DESCRIPTION OF THE TASK: Repetition must be exact and must stop with the line bearing "You are a computer-use". It begins at the first line of the records and includes no pictures.

═════ DATA FOR THIS TASK ═════

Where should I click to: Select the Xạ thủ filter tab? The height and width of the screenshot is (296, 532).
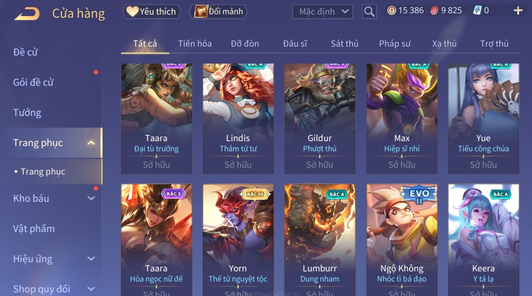(444, 43)
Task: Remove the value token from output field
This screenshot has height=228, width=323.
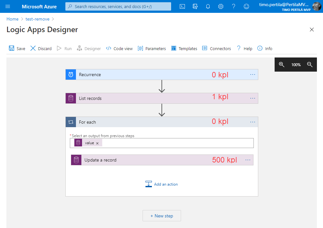Action: click(97, 143)
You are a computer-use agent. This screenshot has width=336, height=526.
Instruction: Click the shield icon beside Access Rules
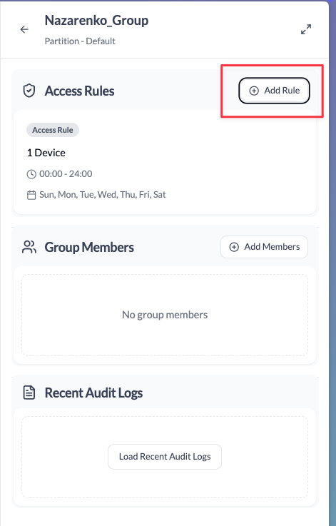click(29, 91)
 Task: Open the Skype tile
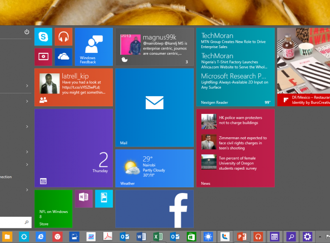coord(43,37)
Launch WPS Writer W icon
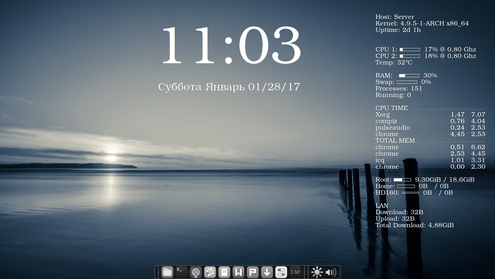The width and height of the screenshot is (495, 279). (x=239, y=272)
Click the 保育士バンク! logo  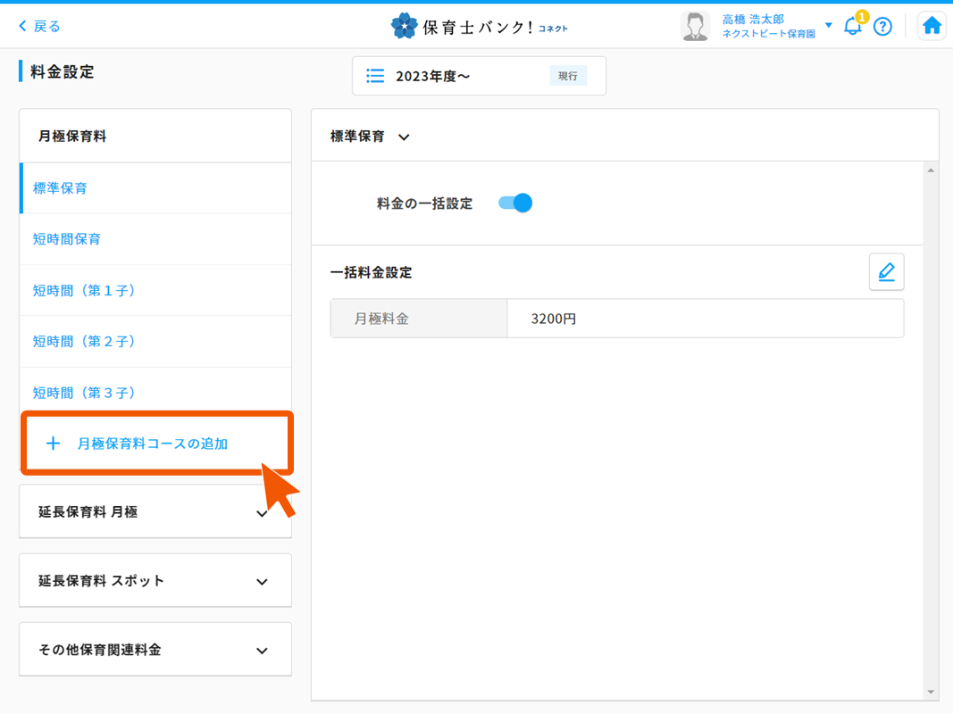479,26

═════

OUTPUT FOR THIS EXERCISE:
Where should I click to: Select the Xạ thủ filter tab? The height and width of the screenshot is (296, 532).
(444, 43)
Task: Remove the value token from output field
This screenshot has height=228, width=323.
Action: click(97, 143)
You are a computer-use agent. This screenshot has width=336, height=526.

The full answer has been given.